Work to do:
A - Copy out the whole article on adaptive technology for libraries word for word.
B - From the entries, pull out the lines that start with the one containing "1568x722 pixels. At" and end after the one containing "[x=156, y=44]", copying them exactly and including both ends.

Article:

Begin

Adaptive Technology for the '90S

By Mates, Barbara T. | Computers in Libraries, April 1993 | Go to article overview

Adaptive Technology for the '90S


Mates, Barbara T., Computers in Libraries


Reading and Rapping Adaptive Technology

Reader, beware! "Adaptive technology" actually translates to "addictive technology." The reason for the addiction is simple. Adaptive technology unlocks the print world (and the information contained in it) for intelligent people who have print impairments, gives a voice to those who are unable to communicate by using a natural voice box, and provides those who can only move one part of their body with a bit of personal freedom and dignity.

Once you put a mechanism into place that allows a patron to access information on, say, a prescription drug in a media that they themselves can read, there's no turning back.

It feels really "good" to be the person who puts the technological parts together (OCR scanner) that allow a "forty-something" newspaper columnist and journal editor to read nonpartisan voting information in braille (her preferred reading media) for the first time in her life. It is equally exhilarating to provide a relay system (TDD/TFY) that allows patrons who are deaf to call the library to find out if a particular book is available.

Providing adaptive technology for patrons who need technology to help them access information can be akin to disseminating information services "for the first time." You find yourself wanting to read and talk about it every free minute you have -- but where do you find reading material on a regular basis and where do you find people who share your enthusiasm?

End

Stored rows:
Begin

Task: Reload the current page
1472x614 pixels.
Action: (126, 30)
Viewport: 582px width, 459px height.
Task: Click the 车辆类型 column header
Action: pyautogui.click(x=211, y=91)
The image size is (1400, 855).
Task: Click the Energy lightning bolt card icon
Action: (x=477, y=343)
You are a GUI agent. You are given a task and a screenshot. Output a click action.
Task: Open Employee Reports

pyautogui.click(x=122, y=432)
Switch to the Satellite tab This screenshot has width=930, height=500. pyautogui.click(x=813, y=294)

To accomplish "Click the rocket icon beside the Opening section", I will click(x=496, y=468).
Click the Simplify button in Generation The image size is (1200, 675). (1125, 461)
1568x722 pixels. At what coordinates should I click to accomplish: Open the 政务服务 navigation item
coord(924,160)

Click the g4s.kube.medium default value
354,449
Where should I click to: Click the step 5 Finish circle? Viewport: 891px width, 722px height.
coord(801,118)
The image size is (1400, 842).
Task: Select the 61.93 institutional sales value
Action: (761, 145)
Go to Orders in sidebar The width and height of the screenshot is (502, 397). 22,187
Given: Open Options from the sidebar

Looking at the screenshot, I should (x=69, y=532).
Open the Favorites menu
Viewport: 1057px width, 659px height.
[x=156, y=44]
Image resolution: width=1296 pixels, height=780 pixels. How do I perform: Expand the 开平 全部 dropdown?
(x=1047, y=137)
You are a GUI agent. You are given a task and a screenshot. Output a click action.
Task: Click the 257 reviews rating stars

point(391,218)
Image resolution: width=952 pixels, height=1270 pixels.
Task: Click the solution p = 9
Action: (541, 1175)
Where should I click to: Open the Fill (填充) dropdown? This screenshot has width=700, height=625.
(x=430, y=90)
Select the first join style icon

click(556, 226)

End

Outputs:
A -
Adaptive Technology for the '90S

By Mates, Barbara T. | Computers in Libraries, April 1993 | Go to article overview

Adaptive Technology for the '90S


Mates, Barbara T., Computers in Libraries


Reading and Rapping Adaptive Technology

Reader, beware! "Adaptive technology" actually translates to "addictive technology." The reason for the addiction is simple. Adaptive technology unlocks the print world (and the information contained in it) for intelligent people who have print impairments, gives a voice to those who are unable to communicate by using a natural voice box, and provides those who can only move one part of their body with a bit of personal freedom and dignity.

Once you put a mechanism into place that allows a patron to access information on, say, a prescription drug in a media that they themselves can read, there's no turning back.

It feels really "good" to be the person who puts the technological parts together (OCR scanner) that allow a "forty-something" newspaper columnist and journal editor to read nonpartisan voting information in braille (her preferred reading media) for the first time in her life. It is equally exhilarating to provide a relay system (TDD/TFY) that allows patrons who are deaf to call the library to find out if a particular book is available.

Providing adaptive technology for patrons who need technology to help them access information can be akin to disseminating information services "for the first time." You find yourself wanting to read and talk about it every free minute you have -- but where do you find reading material on a regular basis and where do you find people who share your enthusiasm?

B -
1568x722 pixels. At what coordinates should I click to accomplish: Open the 政务服务 navigation item
coord(924,160)

Click the g4s.kube.medium default value
354,449
Where should I click to: Click the step 5 Finish circle? Viewport: 891px width, 722px height.
coord(801,118)
The image size is (1400, 842).
Task: Select the 61.93 institutional sales value
Action: (761, 145)
Go to Orders in sidebar The width and height of the screenshot is (502, 397). 22,187
Given: Open Options from the sidebar

Looking at the screenshot, I should (x=69, y=532).
Open the Favorites menu
Viewport: 1057px width, 659px height.
[x=156, y=44]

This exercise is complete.